I saw her again at the opulent hilltop villa of the Danube Institute, the boutique centre-right think tank presided over by veteran Thatcher speechwriter John O’Sullivan. She stood before the panoramic windows with two overfull glasses of orange juice in her hand, the Budapest waterfront resplending behind her in the winter sun. She was one of those girls I once coffee with for exactly 90 minutes and will spend the rest of my life thinking about, less out of desire than to understand what her existence meant — 90 minutes is not a long time, so this has to be pieced together from the thin source material in the way that one might try to reconstruct, say, Heraclitus’ system from the surviving fragments of papyri. One of those girls… or of those girls, one? The names change, details are added and subtracted to and from her face, her hair changes from blonde to light brown to a deep caramel, yet her eyes ever burn the same pale blue. They — she — glides around me like a ghost.
The point of literature is not to be haunted, but to haunt. The African primitives who believe a portrait can trap a man’s soul may be operating from a dubious epistemology, but the point is unimpeachable. To write about someone is to seal them for all time in an enchanted chamber, and only she whose soul is too expansive for the word alone to contain can escape. The writer has only one response to this cheek: to paint a kind of trompe-l’œil with language, in which those elusive aspects of a person’s character appear to break through from the confines of the picture and vanish into a transcendent realm. To see her reaching out for the infinite and to stretch your hand out with her.

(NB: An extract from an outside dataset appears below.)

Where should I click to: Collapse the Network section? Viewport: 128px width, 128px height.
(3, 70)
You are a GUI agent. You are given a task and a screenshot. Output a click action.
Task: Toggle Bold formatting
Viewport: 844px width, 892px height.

Modernism, insofar as anything called that actually merits the name, sought to push the age-old, hylomorphic concept of art beyond its limits, tearing back the moth-eaten brocade of form and substance and revealing a world of pure ideas beyond. Only a master at the zenith of his powers can truly relish in the breakdown of perspective, the collapse of line and structure, the dissolution of representation into pure will, or its negation. But as the new styles attained orthodoxy in the art schools, the modernists’ dissolution of form lost its inner dynamism and staled into an idea of formlessness, which itself decayed into „postmodern“ or „contemporary“ art requiring no technical skill to produce. The artist was reduced to no more than a gallerist, and, freed from form and content, „art“ became unmediated experience; something to self-consciously enjoy while strolling through the cool open spaces of the gallery (there are echoes here of the 19th century passage of Western thought from idealism to existentialism, but this is a whole other matter entirely). The coincidental was elevated to the status of the essential, the sensory became the intellectual, and the occasional („that sense of time and place“) took the pulpit of the eternal.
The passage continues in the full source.